I believe that it can and that you can enhance your emotional well being with the foods you choose to eat and certain ways you can cope with curbing the desire momentarily has the potential to improve your emotional state and deal with emotional eating. I’m not saying that dietary recommendations can totally control your emotions, but they will give you significantly more control than you probably currently have.
- Supplementing with high-dose fish oil reduces your levels of both pro-inflammatory cytokines and eicosanoids. High-dose fish oil also increases the production of serotonin, the “feel-good” hormone in your brain, which allows you to adapt to stress more effectively.
- Serotonin is an important neurotransmitter that the brain produces from tryptophan contained in foods such as clams, oysters, escargots, octopus, squids, banana, pineapple, plum, nuts, milk, turkey, spinach, and eggs. Functions of serotonin include the regulation of sleep, appetite and impulse control. Increased serotonin levels are related to mood elevation. Diet rich in carbohydrates can relieve depression and elevate mood in disorders such as carbohydrate craving obesity, pre-menstrual syndrome and seasonal affective disorder.
- Stabilizing insulin levels will reduce the output of cortisol (which is often released in response to decreased blood sugar levels).
- It helps to add a delay between the urge to eat and actually eating. That gives you time to check in with how you’re feeling and why you want to eat?
- When you get the urge to eat a cookie out of sadness or boredom, remember that you have the option to wait it out. “Saying to yourself ‘I’ll have it later’ gives the impulse time to pass,” even if it doesn’t, successfully delaying the snack helps you feel more in control. Wear a rubber band around your wrist, and snap it whenever you reach for the jelly beans it’s a cue to not eat.
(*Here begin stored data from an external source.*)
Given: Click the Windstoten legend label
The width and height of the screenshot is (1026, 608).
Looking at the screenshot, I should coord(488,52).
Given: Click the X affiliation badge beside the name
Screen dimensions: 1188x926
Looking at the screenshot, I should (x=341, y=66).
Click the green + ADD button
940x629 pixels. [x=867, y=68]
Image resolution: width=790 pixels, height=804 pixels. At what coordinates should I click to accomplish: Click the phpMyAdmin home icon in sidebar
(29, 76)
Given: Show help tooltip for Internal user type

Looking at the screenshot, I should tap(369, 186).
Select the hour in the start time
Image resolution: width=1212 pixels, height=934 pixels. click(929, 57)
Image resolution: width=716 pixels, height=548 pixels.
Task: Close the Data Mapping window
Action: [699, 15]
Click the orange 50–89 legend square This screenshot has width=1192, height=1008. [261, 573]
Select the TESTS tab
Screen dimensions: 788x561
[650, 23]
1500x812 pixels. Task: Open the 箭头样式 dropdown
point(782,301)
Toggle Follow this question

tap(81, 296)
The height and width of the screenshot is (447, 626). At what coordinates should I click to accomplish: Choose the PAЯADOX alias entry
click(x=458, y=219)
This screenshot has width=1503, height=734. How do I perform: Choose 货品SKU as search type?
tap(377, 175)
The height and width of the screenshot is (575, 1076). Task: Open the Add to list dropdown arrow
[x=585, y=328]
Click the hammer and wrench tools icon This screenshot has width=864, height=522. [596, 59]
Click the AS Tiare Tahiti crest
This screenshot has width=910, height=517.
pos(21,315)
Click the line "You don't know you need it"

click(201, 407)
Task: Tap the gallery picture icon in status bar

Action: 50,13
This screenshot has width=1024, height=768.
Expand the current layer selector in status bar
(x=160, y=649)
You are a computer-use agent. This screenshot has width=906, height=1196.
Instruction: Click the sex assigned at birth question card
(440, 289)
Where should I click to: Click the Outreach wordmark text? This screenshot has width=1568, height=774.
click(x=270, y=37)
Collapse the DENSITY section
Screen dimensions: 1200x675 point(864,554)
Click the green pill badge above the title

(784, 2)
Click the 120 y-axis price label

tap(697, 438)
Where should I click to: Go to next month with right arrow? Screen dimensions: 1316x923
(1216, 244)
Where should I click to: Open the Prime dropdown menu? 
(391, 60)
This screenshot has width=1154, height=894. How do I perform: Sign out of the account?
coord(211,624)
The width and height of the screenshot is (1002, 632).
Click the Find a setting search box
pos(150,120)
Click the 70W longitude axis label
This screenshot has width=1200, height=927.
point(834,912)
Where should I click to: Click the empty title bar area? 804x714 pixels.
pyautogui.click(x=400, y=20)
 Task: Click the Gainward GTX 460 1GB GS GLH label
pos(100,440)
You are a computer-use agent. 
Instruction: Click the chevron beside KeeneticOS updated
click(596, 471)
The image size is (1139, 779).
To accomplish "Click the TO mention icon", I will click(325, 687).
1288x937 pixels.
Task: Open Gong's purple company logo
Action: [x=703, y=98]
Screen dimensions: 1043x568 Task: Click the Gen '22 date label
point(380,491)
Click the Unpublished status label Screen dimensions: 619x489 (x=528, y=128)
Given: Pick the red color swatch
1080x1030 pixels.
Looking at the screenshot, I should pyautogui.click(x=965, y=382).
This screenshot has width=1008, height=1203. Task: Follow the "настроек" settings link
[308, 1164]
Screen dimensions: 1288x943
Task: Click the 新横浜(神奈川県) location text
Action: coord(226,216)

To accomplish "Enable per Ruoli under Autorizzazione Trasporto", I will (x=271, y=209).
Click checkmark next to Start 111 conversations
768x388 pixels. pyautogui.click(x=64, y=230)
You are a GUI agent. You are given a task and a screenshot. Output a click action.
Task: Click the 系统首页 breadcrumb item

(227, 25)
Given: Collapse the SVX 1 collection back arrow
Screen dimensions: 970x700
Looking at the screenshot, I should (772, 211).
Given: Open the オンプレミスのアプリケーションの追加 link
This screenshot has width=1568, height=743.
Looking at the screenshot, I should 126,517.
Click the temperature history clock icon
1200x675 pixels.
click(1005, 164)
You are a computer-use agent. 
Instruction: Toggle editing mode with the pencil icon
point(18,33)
- Research findings show that individuals in negative moods will still make food choices influenced by temporal construal which suggests that trying to focus on something other than the present can reduce the consumption of indulgent foods. When you’re tempted to snack for emotional reasons, try moving instead. A quick burst of activity refreshes you and moving is a proven stress-buster. You’ve replaced the urge to eat with something else.
- The relationship between food and mood in individuals is complex and depends on the time of day, the type and macronutrient composition of food, the amount of food consumed, and the age and dietary history of the subject.Furthermore, circadian rhythms influence our energy levels and performance throughout the day. “Early birds” feel most productive the first part of the day and their food choices become particularly important during lunch and throughout the afternoon. “Night Owls” feel most energetic later in the day and should pay attention to their breakfast choices as they can increase or decrease energy levels and influence cognitive functioning. If you are an evening person and you skip breakfast, your cognitive performance might be impaired. A large breakfast rich in protein, however, could improve your recall performance but might impair your concentration.
In the final analysis, your emotions and your immune system are intertwined in a complex orchestration. As you begin to understand how emotions stem from hormonal communication, you will have a starting point to develop dietary strategies to improve emotional control. The “mind-body” connection really becomes the “mind-body-diet” connection, and dietary regulation should become your primary tool to improve emotional control. Conversely, the wrong diet (especially one deficient in Essential Fatty Acids and rich in Carbohydrates) is your passport to emotional chaos. The choice is yours.